Some fifteen close analogues of IDNNA were prepared, to see if any had a better balance of biological properties. A valuable intermediate was an iodinated ketone that could be used either to synthesize IDNNA itself or, if it were to be made radio-labelled, it would allow the preparation of any desired radioactive analogue in a single synthetic step. The iodination of p-dimethoxybenzene with iodine monochloride in acetic acid gave 2,5-diiodo-1,4-dimethoxybenzene as white crystals from acetonitrile, with a mp of 167-168 °C. Anal. (C8H8I2O2) C,H. Treatment of this with an equivalent of butyllithium in ether, followed with N-methyl formanilide, gave 2,5-dimethoxy-4-iodobenzaldehyde as pale yellow crystals from ethanol, with a mp of 136-137 °C. Anal. (C9H9IO3) C,H. This, in solution in nitroethane with a small amount of anhydrous ammonium acetate, gave the nitrostyrene 1-(2,5-dimethoxy-4-iodophenyl)-2-nitropropene as gold-colored crystals from methanol, mp 119-120 °C. Anal. (C11H12INO4) C,H. This was smoothly reduced with ele-mental iron in acetic acid to give 2,5-dimethoxy-4-iodophenylacetone as white crystals from methylcyclopentane. These melted at 62-63 °C and were both spec-troscopically and analytically correct. Anal. (C11H13IO3) C,H.

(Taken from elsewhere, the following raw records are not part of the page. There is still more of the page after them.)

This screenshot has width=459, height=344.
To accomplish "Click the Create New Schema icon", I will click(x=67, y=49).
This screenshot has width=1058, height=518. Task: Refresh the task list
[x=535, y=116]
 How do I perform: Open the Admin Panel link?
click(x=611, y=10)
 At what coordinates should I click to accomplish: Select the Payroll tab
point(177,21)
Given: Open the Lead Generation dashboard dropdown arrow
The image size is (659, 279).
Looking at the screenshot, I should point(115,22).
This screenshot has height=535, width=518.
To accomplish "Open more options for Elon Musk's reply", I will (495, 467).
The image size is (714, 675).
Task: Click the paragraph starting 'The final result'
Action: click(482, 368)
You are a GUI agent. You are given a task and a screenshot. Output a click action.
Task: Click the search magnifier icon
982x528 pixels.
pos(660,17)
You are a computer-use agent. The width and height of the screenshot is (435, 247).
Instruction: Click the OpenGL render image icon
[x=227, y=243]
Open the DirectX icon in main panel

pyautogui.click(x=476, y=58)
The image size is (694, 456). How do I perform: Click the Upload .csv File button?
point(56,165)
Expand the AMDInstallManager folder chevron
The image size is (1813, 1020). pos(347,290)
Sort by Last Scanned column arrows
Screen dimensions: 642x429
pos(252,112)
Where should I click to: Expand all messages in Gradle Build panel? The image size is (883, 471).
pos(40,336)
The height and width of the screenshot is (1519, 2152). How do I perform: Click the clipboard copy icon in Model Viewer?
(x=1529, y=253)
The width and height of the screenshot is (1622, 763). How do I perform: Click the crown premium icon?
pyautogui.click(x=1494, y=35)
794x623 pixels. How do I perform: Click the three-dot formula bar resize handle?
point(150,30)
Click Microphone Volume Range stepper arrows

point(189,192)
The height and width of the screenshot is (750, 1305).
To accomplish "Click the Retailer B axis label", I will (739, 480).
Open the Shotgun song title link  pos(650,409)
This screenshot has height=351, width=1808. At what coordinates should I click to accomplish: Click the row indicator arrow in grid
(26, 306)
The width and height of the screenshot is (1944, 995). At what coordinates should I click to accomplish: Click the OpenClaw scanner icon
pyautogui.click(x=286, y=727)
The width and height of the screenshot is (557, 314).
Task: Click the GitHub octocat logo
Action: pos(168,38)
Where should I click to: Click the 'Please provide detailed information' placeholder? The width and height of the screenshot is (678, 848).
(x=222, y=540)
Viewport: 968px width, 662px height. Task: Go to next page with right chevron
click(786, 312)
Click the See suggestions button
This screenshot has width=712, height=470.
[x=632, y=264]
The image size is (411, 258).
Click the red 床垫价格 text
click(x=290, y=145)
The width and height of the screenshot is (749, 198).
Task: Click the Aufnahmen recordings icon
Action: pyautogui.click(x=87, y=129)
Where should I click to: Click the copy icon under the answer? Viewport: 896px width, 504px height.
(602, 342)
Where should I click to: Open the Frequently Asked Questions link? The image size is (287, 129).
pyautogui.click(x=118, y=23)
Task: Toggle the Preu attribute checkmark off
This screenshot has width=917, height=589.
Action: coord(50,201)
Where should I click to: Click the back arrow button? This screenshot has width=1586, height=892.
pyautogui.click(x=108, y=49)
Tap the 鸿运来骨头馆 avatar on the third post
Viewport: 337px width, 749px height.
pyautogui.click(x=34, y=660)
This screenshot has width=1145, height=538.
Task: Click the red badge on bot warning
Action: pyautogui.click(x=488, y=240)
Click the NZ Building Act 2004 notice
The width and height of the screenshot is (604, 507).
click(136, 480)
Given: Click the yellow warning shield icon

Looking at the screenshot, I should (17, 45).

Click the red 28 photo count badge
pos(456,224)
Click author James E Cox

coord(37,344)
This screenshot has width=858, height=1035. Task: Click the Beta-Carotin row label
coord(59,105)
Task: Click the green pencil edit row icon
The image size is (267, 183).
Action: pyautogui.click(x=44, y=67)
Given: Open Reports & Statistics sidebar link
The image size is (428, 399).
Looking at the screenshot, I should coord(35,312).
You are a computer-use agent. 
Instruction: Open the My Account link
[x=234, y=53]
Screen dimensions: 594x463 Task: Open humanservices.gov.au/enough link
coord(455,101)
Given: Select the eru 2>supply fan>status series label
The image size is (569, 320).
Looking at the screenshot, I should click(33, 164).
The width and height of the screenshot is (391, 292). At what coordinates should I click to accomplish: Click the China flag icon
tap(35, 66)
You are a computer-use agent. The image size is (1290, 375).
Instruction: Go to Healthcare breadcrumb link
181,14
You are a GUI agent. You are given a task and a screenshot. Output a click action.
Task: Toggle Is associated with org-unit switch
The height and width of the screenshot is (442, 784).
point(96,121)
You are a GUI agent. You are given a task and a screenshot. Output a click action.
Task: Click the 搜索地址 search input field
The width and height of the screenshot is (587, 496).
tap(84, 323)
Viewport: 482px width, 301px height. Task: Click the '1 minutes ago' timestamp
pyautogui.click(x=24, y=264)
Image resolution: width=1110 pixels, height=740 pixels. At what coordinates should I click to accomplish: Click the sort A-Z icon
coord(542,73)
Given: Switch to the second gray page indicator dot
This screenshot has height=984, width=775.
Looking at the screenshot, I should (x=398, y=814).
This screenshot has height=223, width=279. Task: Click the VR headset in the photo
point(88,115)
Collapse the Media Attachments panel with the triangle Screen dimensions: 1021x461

This intermediate, when reductively aminated with dimethylamine, gives IDNNA identical in all respects to the product from the dimethylation of DOI above. But it has also been reacted with 131I NaI in acetic acid at 140 °C for 10 min, giving the radioactive compound by exchange, and this was reductively aminated with over a dozen amines to give radioactive products for animal assay. There was produced in this way, 2,5-dimethoxy-4-iodo-N-alkyl-amphetamine where the alkyl group was methyl, isopropyl, cyclopropylmethyl, hexyl, dodecyl, benzyl, cyanomethyl, and 3-(dimethylaminopropyl). Several dialkyl homologue were made, with the alkyl groups being dimethyl (IDNNA itself), diethyl, isopropyl-methyl, and benzyl-methyl. These specific homologues and analogues are tallied in the index, but a number of other things, such as hydrazine or hydroxylamine derivatives, were either too impure or made in amounts too small to be valid, and they are ignored.

The diethyl compound without the iodine is 2,5-dimethoxy-N,N-diethylamphetamine, which was prepared by the reductive alkylation of DMA with acetaldehyde and sodium cyanoborohydride. This product, DEDMA, was a clear white oil, bp 82-92 °C at 0.15 mm/Hg which did not form a crystalline hydrochloride. An interesting measure of just how different these N,N-dialkylated homologues can be from the psychedelic primary amines, pharmacologically, can be seen in the published report that the beta-hydroxy derivative of DEDMA is an antitussive, with a potency the same as codeine.

None of these many iodinated IDNNA analogues showed themselves to be superior to IDNNA itself, in the rat model, and none of them have been tasted for their psychedelic potential in man.